Nous avons étudié d'autres caractéristiques pouvant influencer la réussite, l'abandon et les manières d'étudier. Lorsque la durée de 18 heures de travail par semaine est dépassée, nous avons pu remarquer un effet très négatif sur la réussite des étudiants salariés. Cependant, les effets sont plutôt neutres lorsque le temps de travail est inférieur à huit heures.
On observe également un effet très négatif sur la réussite lorsque les étudiants sont obligés de travailler durant la période de révision avant les examens. À l'inverse, quand les étudiants déclarent que leur activité rémunérée est en lien avec leurs études, les effets sont moins négatifs, voire favorables, en raison d'un effet de compensation.

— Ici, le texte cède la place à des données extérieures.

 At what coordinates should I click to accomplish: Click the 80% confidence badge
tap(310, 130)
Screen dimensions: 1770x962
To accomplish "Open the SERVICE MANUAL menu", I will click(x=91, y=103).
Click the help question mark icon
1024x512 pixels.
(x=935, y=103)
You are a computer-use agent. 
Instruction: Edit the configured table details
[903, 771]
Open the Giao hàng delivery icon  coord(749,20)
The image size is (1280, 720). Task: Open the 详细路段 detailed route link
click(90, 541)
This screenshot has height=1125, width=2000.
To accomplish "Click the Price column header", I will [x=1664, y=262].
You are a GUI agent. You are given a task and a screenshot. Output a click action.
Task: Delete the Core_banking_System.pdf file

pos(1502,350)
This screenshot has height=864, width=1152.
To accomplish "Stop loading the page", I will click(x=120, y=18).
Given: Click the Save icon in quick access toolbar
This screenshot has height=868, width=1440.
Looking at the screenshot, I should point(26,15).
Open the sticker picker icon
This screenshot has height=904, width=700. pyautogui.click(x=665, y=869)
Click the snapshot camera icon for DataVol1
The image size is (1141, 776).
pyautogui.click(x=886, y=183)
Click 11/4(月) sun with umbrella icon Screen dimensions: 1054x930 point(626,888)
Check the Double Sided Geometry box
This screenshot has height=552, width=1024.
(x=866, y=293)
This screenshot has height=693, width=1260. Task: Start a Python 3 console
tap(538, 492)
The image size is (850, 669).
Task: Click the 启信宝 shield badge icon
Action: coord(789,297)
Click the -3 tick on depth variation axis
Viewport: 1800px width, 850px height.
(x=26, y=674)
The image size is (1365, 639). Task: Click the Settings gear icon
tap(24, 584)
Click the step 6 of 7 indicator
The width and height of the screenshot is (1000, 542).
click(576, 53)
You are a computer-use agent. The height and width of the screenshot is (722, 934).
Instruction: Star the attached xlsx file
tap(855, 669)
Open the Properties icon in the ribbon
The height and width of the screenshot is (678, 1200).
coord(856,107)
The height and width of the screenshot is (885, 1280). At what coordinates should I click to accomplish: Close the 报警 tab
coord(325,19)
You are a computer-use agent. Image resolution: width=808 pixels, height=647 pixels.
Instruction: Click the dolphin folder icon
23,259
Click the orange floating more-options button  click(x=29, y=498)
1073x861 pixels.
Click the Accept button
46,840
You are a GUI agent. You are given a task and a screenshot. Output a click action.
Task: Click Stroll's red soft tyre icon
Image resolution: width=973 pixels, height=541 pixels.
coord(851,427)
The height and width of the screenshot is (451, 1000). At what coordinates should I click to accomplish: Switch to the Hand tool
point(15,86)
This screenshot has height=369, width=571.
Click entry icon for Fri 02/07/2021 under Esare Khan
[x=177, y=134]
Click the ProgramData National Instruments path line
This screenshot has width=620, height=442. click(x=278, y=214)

Dans le même sens, lorsque des étudiants travaillent sur le campus, les effets du salariat sont moins négatifs ; ils peuvent même être neutres, car le temps de transport est réduit et la socialisation étudiante est accrue.
À la fin de notre étude, nous avons formulé quelques pistes de recommandation. Notre idée est d'inciter les étudiants à réduire le nombre d'heures travaillées et de compenser ces heures non travaillées, indispensables au budget étudiant.
S'agissant des universités, les initiatives concernant la gestion de l'emploi du temps devraient être généralisées, afin de faciliter les possibilités de cumul emploi-études. Une information devrait également être réalisée auprès des étudiants, de sorte qu'ils connaissent mieux les dispositifs mis en place. En outre, davantage d'emplois devraient être proposés sur le campus.
De plus, les employeurs devraient être encouragés à libérer les étudiants avant leurs périodes d'examen. Des solutions sont à trouver pour faciliter les stages ou les mobilités des étudiants salariés. Nous observons en effet qu'un tiers des étudiants interrogés n'ont pas pu réaliser un stage, car ils occupaient déjà un emploi.
Notons que le salariat n'a pas que des effets négatifs pour les étudiants. Dans nos enquêtes ainsi que dans les enquêtes « Génération » menées par le Centre d'études et de recherches sur les qualifications (Céreq), on constate que les étudiants valorisent massivement les activités salariées exercées parallèlement à leurs études. On observe également que l'emploi permet aux étudiants de développer leur connaissance du milieu professionnel ainsi qu'un certain nombre de compétences.
En outre, les effets sur l'insertion sont positifs, mais seulement si les étudiants parviennent à obtenir leur diplôme parallèlement à leur emploi. Les effets seront d'autant plus positifs si l'emploi étudiant exercé est un emploi qualifié.